Data to process below:

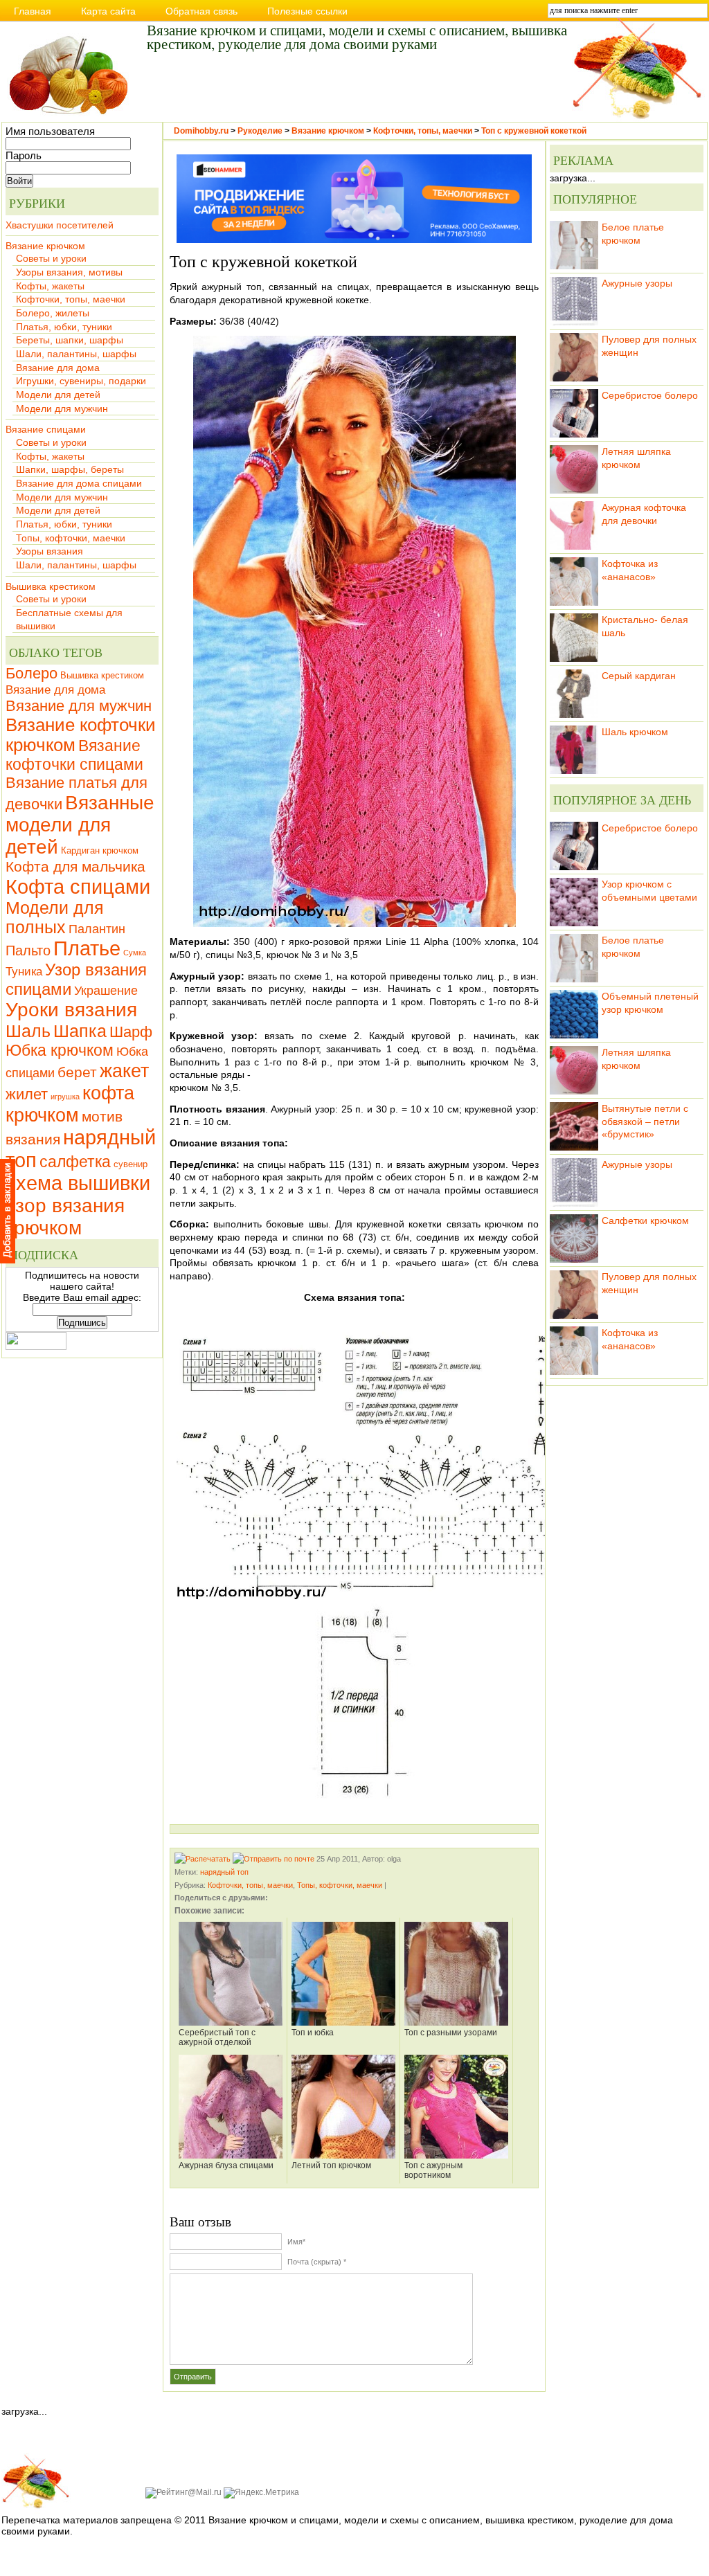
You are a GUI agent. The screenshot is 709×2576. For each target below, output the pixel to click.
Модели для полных (55, 918)
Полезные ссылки (307, 11)
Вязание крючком (45, 245)
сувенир (130, 1164)
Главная (32, 11)
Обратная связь (201, 11)
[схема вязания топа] (354, 1456)
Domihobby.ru (201, 131)
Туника (24, 971)
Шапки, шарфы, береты (70, 469)
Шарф (130, 1032)
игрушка (65, 1096)
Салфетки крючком (645, 1220)
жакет (124, 1070)
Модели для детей (58, 394)
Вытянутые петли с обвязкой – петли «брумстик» (645, 1121)
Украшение (106, 990)
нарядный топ (224, 1872)
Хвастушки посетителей (60, 225)
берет (77, 1072)
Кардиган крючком (99, 850)
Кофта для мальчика (75, 866)
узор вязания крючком (65, 1217)
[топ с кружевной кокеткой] (354, 631)
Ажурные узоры (637, 283)
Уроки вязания (71, 1009)
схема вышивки (78, 1183)
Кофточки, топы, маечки (70, 299)
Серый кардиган (639, 675)
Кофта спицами (78, 886)
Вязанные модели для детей (80, 825)
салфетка (75, 1162)
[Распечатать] (202, 1859)
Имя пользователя (50, 131)
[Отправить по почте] (273, 1859)
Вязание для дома (58, 367)
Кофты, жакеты (50, 285)
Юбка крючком (60, 1050)
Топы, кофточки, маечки (70, 537)
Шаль (28, 1031)
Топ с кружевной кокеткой (533, 131)
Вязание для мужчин (79, 705)
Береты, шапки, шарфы (69, 339)
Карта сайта (108, 11)
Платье (86, 948)
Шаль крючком (635, 731)
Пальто (28, 950)
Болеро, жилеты (52, 312)
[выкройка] (354, 1705)
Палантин (97, 928)
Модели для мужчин (62, 408)
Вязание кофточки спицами (74, 755)
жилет (27, 1094)
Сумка (134, 952)
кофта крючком (70, 1104)
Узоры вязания (49, 551)
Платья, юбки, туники (64, 326)
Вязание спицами (46, 429)
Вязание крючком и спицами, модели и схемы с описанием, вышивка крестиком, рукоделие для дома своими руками (357, 36)
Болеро (31, 673)
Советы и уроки (51, 258)
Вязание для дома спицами (79, 483)
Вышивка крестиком (51, 586)
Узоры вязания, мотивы (69, 272)
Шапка (80, 1031)
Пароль (24, 155)
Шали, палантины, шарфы (76, 353)
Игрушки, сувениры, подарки (81, 380)
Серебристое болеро (650, 395)
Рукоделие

End of Data to process.

The problem – In the copy, include all records verbatim but no images.

Answer to this exercise –
You are a GUI agent. The screenshot is 709×2576. For each target below, output the pixel to click.
Модели для полных (55, 918)
Полезные ссылки (307, 11)
Вязание крючком (45, 245)
сувенир (130, 1164)
Главная (32, 11)
Обратная связь (201, 11)
[схема вязания топа] (354, 1456)
Domihobby.ru (201, 131)
Туника (24, 971)
Шапки, шарфы, береты (70, 469)
Шарф (130, 1032)
игрушка (65, 1096)
Салфетки крючком (645, 1220)
жакет (124, 1070)
Модели для детей (58, 394)
Вытянутые петли с обвязкой – петли «брумстик» (645, 1121)
Украшение (106, 990)
нарядный топ (224, 1872)
Хвастушки посетителей (60, 225)
берет (77, 1072)
Кардиган крючком (99, 850)
Кофта для мальчика (75, 866)
узор вязания крючком (65, 1217)
[топ с кружевной кокеткой] (354, 631)
Ажурные узоры (637, 283)
Уроки вязания (71, 1009)
схема вышивки (78, 1183)
Кофточки, топы, маечки (70, 299)
Серый кардиган (639, 675)
Кофта спицами (78, 886)
Вязанные модели для детей (80, 825)
салфетка (75, 1162)
[Распечатать] (202, 1859)
Имя пользователя (50, 131)
[Отправить по почте] (273, 1859)
Вязание для дома (58, 367)
Кофты, жакеты (50, 285)
Юбка крючком (60, 1050)
Топы, кофточки, маечки (70, 537)
Шаль (28, 1031)
Топ с кружевной кокеткой (533, 131)
Вязание для мужчин (79, 705)
Береты, шапки, шарфы (69, 339)
Карта сайта (108, 11)
Платье (86, 948)
Шаль крючком (635, 731)
Пальто (28, 950)
Болеро, жилеты (52, 312)
[выкройка] (354, 1705)
Палантин (97, 928)
Модели для мужчин (62, 408)
Вязание кофточки спицами (74, 755)
жилет (27, 1094)
Сумка (134, 952)
кофта крючком (70, 1104)
Узоры вязания (49, 551)
Платья, юбки, туники (64, 326)
Вязание спицами (46, 429)
Вязание крючком и спицами, модели и схемы с описанием, вышивка крестиком, рукоделие для дома своими руками (357, 36)
Болеро (31, 673)
Советы и уроки (51, 258)
Вязание для дома спицами (79, 483)
Вышивка крестиком (51, 586)
Узоры вязания, мотивы (69, 272)
Шапка (80, 1031)
Пароль (24, 155)
Шали, палантины, шарфы (76, 353)
Игрушки, сувениры, подарки (81, 380)
Серебристое болеро (650, 395)
Рукоделие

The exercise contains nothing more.